*** Opening of TEXT PROVIDED ***

Well the Sh*t has hit the fan

And I was the one who threw it.

Today is going to be very interesting.

I have been dealing with a total numbnuts at work for the past four months. I am one month away from finishing this contract and I am at the point where I would be ecstatic if I was fired.

Well after four months of covering for this co-worker, let’s call him Sam, yesterday I cracked. He royally fucked up and I, once again, had to stay late to fix his mistakes. He on the other hand only works four hours a day and is impossible to reach (he is paid for full time).

He finally showed up when I was almost done fixing his mistake and for some strange reason he was pissed off with me. Apparently his lack of ability to following a drafting is my fault. I asked him what his problem was with me and apparently I have not been giving him his due respect.

*** Close of TEXT PROVIDED ***
*** Opening of ENTRIES PROVIDED ***

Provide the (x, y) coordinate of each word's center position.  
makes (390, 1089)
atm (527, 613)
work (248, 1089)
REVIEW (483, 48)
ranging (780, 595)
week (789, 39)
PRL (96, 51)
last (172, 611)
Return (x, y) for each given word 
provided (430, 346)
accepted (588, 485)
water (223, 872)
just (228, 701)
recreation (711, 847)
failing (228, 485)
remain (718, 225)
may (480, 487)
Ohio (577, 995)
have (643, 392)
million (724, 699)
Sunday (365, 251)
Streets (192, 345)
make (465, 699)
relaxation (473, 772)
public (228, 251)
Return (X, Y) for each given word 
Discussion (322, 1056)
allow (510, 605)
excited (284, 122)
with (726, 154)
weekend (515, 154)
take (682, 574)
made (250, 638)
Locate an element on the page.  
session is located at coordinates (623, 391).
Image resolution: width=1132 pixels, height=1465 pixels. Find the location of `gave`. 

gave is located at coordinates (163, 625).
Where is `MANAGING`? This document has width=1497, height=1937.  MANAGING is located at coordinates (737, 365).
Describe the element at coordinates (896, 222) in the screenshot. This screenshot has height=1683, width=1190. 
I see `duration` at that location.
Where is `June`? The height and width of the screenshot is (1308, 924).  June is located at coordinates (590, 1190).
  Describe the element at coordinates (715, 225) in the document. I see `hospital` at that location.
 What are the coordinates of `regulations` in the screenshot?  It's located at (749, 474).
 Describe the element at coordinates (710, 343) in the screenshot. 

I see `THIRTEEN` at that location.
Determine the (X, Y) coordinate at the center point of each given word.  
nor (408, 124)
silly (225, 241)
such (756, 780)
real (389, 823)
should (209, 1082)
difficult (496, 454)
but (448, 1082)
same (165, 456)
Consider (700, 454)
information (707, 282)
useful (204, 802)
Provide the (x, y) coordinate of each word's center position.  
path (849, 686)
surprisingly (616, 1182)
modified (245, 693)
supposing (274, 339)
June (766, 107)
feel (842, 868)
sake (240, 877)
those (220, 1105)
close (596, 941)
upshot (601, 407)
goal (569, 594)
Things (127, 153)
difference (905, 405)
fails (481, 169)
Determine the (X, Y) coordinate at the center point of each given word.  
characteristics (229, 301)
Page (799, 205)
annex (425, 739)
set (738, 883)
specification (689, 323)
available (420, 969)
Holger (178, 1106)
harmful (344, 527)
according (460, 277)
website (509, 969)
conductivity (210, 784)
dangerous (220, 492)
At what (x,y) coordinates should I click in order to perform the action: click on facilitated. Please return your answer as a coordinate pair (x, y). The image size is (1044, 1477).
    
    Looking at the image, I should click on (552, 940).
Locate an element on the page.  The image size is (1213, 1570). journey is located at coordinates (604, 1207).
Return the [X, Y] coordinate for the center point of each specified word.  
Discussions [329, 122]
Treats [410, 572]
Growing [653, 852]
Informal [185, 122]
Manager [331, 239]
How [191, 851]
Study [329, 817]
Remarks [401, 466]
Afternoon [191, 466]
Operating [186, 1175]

*** Close of ENTRIES PROVIDED ***

* _USING THE INFORMATION_
1. Reproduce the stretch of the post about the co-worker from "I have been" through "his due respect.".
2. Answer these questions from the post about the co-worker:
(a) For how long has the writer been dealing with the co-worker?
(b) How far is the writer from finishing the contract?
(c) How many hours a day does Sam work?

* _ANSWERS IN ORDER_
1.
I have been dealing with a total numbnuts at work for the past four months. I am one month away from finishing this contract and I am at the point where I would be ecstatic if I was fired.

Well after four months of covering for this co-worker, let’s call him Sam, yesterday I cracked. He royally fucked up and I, once again, had to stay late to fix his mistakes. He on the other hand only works four hours a day and is impossible to reach (he is paid for full time).

He finally showed up when I was almost done fixing his mistake and for some strange reason he was pissed off with me. Apparently his lack of ability to following a drafting is my fault. I asked him what his problem was with me and apparently I have not been giving him his due respect.

2.
(a) Four months
(b) One month
(c) Four hours